- [Exercise directions]:
The task calls for each line of the records below in which the word "agent" appears.

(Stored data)
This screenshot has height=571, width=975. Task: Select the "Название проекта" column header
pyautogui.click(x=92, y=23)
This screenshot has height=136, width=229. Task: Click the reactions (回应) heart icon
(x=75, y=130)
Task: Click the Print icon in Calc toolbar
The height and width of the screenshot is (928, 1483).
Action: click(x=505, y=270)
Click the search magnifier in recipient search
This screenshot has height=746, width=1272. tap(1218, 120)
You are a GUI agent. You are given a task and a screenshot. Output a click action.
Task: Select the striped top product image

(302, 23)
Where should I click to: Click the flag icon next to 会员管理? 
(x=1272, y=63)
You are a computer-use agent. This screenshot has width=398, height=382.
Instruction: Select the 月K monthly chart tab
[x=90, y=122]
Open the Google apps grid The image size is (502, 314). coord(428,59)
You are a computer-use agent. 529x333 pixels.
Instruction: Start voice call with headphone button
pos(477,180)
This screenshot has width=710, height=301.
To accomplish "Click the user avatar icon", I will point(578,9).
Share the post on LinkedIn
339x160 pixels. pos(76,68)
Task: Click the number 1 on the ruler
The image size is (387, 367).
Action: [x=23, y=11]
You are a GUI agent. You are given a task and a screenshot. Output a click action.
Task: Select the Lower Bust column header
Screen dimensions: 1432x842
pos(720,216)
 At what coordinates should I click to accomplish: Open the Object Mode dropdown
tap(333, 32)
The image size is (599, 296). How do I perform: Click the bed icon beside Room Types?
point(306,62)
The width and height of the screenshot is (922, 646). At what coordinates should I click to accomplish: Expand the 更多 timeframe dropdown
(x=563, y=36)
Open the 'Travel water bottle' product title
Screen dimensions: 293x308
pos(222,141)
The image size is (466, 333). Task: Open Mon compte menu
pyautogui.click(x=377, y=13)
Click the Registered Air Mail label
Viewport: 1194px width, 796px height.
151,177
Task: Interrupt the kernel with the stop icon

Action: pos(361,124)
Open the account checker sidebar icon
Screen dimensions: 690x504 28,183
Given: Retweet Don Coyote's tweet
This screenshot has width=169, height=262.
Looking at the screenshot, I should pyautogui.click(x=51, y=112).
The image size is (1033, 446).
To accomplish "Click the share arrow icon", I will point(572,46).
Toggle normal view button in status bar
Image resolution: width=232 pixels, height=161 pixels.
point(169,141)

- [Answer space]:
You are a GUI agent. You are given a task and a screenshot. Output a click action.
You are a computer-use agent. This screenshot has width=398, height=382.
You are a computer-use agent. 529x333 pixels.
You are a GUI agent. You are given a task and a screenshot. Output a click action.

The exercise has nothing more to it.